What is it with these Williams boys? First Juan Williams gets fired by NPR for saying on the Bill O’Reilly show that “….when I get on the plane, I got to tell you, if I see people who are in Muslim garb, and I think, you know, they are identifying themselves first and foremost as Muslims, I get worried. I get nervous.”
Then Hank Williams, Jr. gets fired by ESPN for suggesting that Democratic President Barack Obama (whom he referred to as the “enemy”) playing golf with Republican House Speaker John Boehner was tantamount to Hitler playing golf with Israeli Prime Minister Benjamin Netanyahu (Get it? A Jew). Clearly, Hank wasn’t accusing Obama of practicing eugenics or mass extermination, but rather was pointing out the odd juxtaposition of two opposites playing golf together.
Not only should neither Williams have been fired, but Juan should have been applauded for admitting to something (simple-minded, depressing, and painfully naïve as it may have been) which many, if not most, Americans wouldn’t have the courage to admit, and Hank should’ve been given credit for actually knowing who Netanyahu was.
Personally, I was way more offended by Williams being hired in the first place than by his Hitler analogy. When he opened the show, in 1991, my first thought was: Why did Monday Night Football need a vulgar, costumed hillbilly singing, “Are you ready for some football??” when they already had Dixie locked up?
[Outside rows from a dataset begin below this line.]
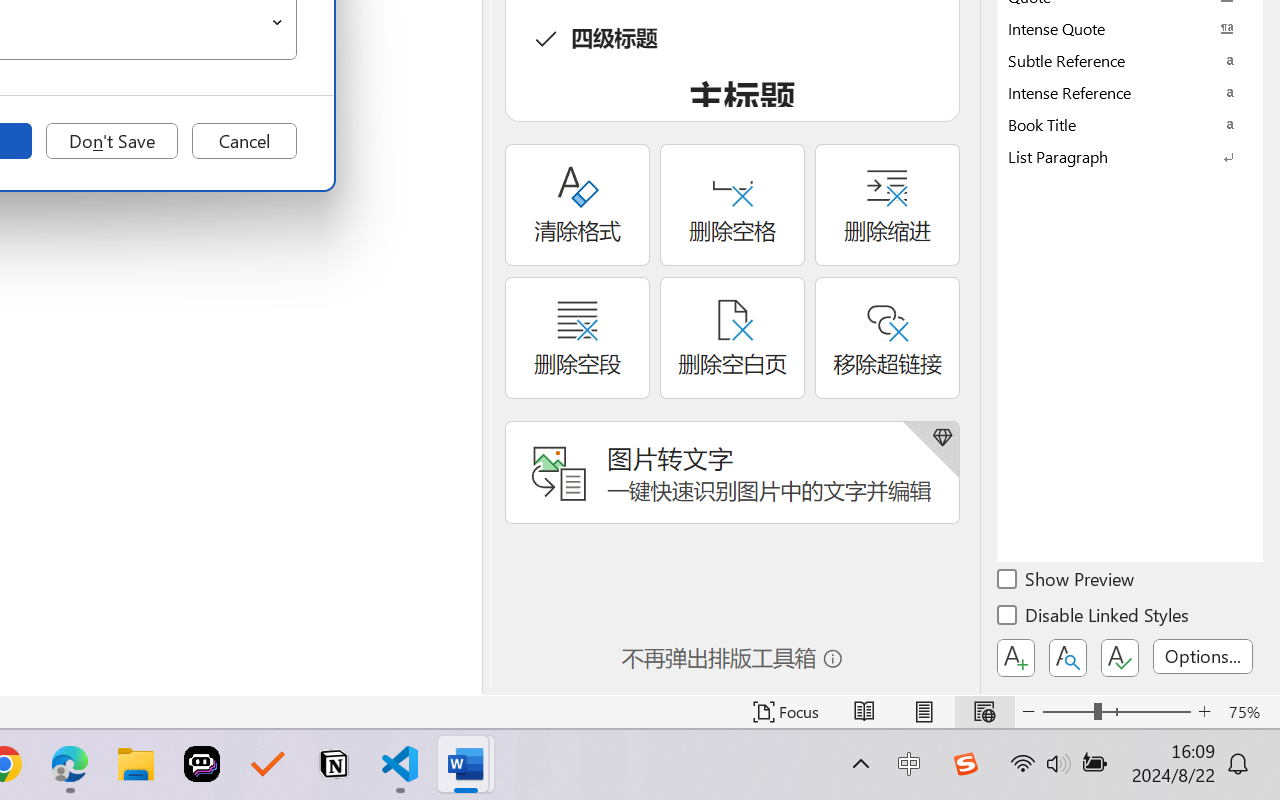
Cancel (244, 141)
List Paragraph (1130, 156)
Given the description of an element on the screen output the (x, y) to click on. 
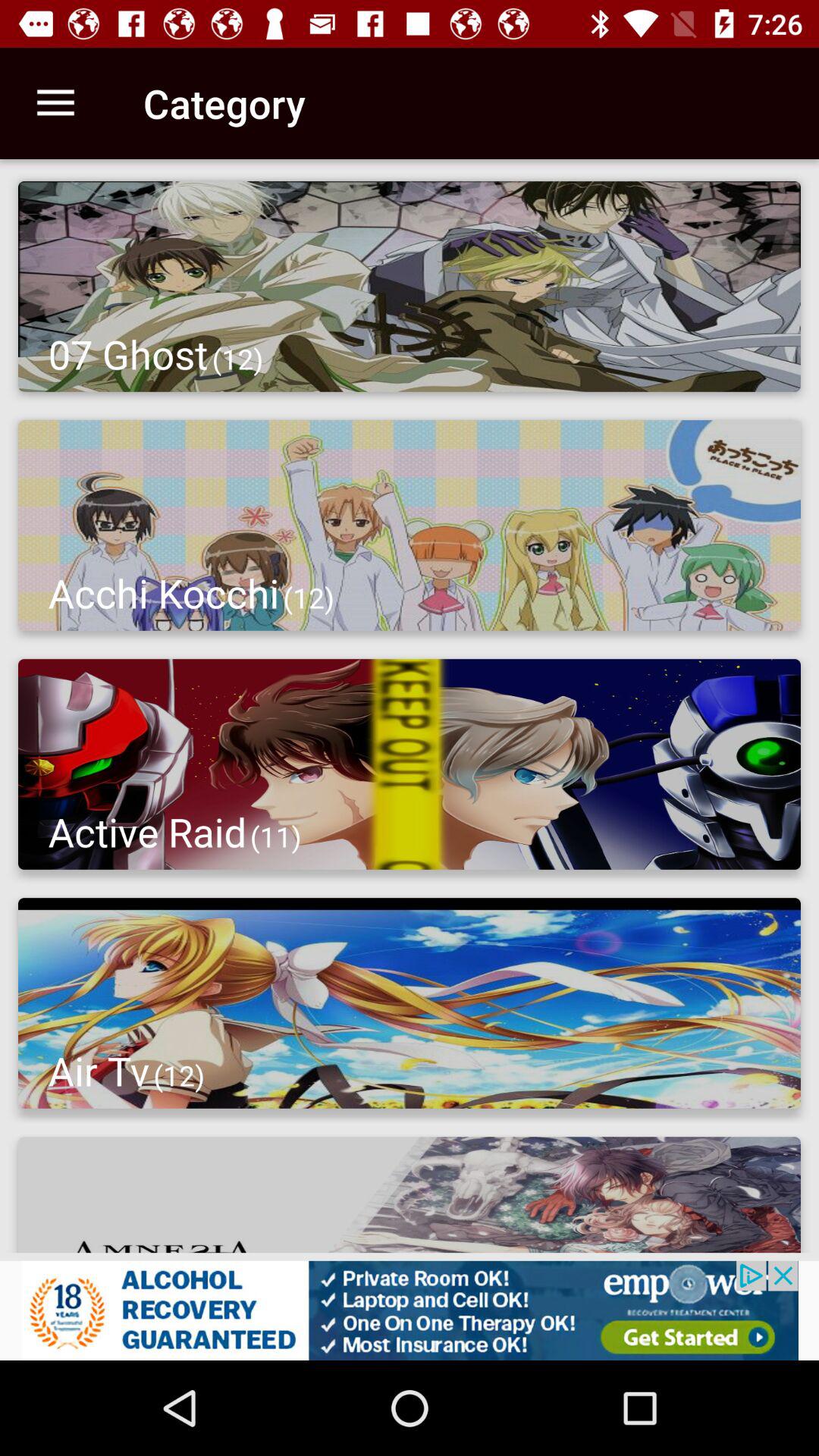
advertisement area (409, 1310)
Given the description of an element on the screen output the (x, y) to click on. 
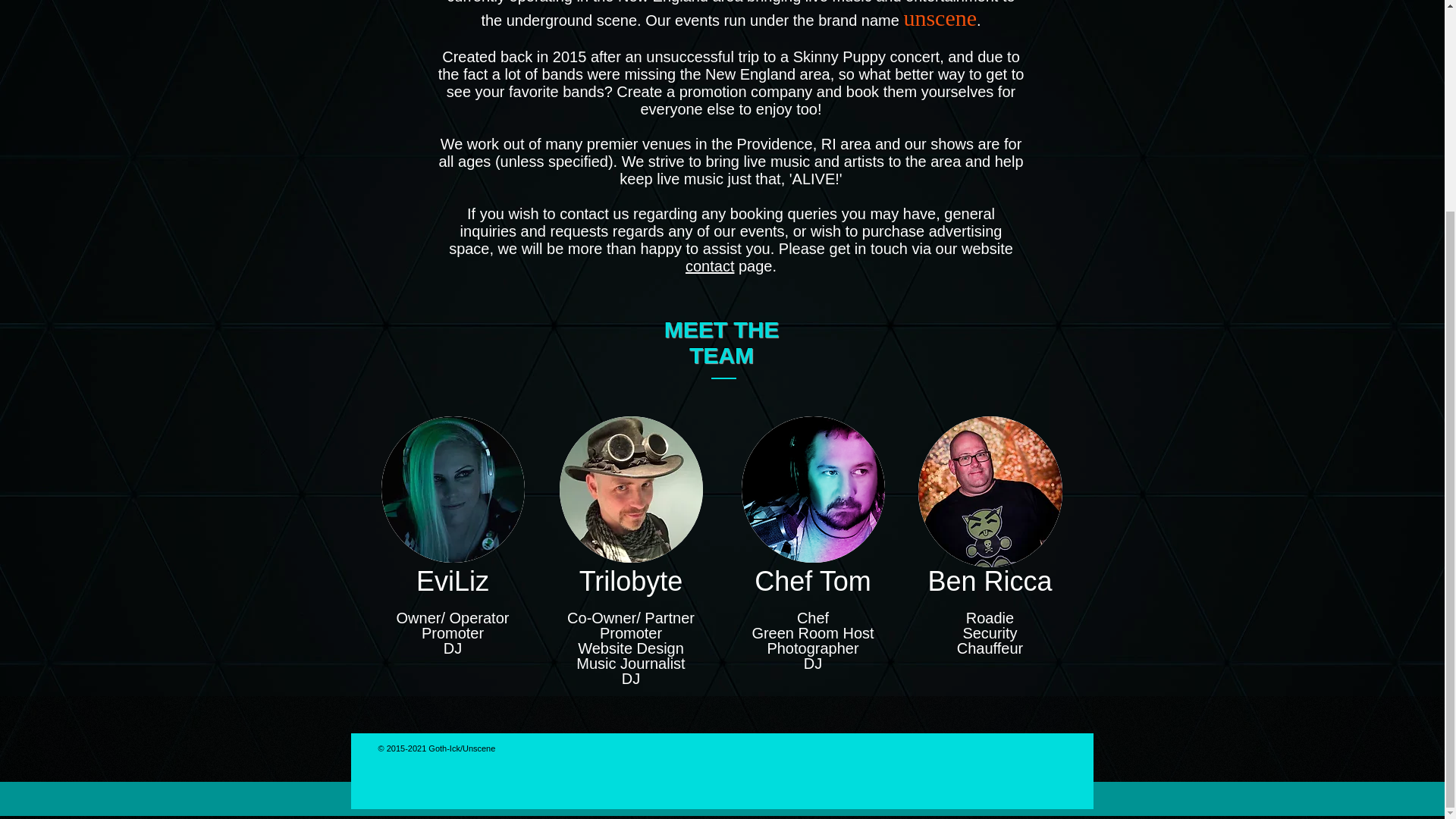
guy4.jpg (631, 489)
contact (709, 265)
guy4.jpg (452, 489)
unscene (939, 17)
guy4.jpg (813, 489)
guy4.jpg (989, 491)
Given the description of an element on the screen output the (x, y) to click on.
Everyone knows that football is wildly popular in the American South. Did they honestly think the NASCAR and Grand Ol’ Opry crowd wouldn’t tune in to a football game unless a country-western singer was shilling for it?
If ABC (the network that originally broadcast Monday Night Football) truly wanted to expand its viewing audience, they should have applied a little creativity. They should have hired Zubin Mehta or Susan Sontag to do the opening promo. They should’ve gotten Noam Chomsky to do it. Or, if they were dead-set on a singer, they should’ve gone after a Leonard Cohen or Patti Smith or (if it was the youth market they were trying to tap into) an Eminem.
Although people are already comparing the firing of Hank Williams, Jr. to ABC’s firing of Bill Maher from his “Politically Incorrect” TV show, it’s an imperfect analogy because Maher wasn’t technically “fired.” The Sinclair Broadcasting Group didn’t drop the show from its ABC affiliates until many months later, in June of 2002, after key advertisers (e.g., Sears Roebuck, FedEx) had withdrawn their accounts in protest of what they considered Maher’s unpatriotic and controversial remarks.
But Maher’s remarks weren’t far off the mark. Responding to President George W. Bush’s portrayal of the terrorists who flattened the Twin Towers as “cowards,” Maher took the gravest possible exception. He said on the air, “We have been the cowards. Lobbing cruise missiles from 2,000 miles away. That’s cowardly. Staying in the airplane when it hits the building. Say what you want about it. Not cowardly.”
We don’t know what Hank’s public comment would’ve been in response to Maher’s observation back in 2002, but, bless his heart, we can be sure it would’ve been primitive and ugly. Still, if ESPN saw fit to use Williams in the first place, they had no good reason to stop using him. All ESPN did was raise the “gutlessness” bar to another level.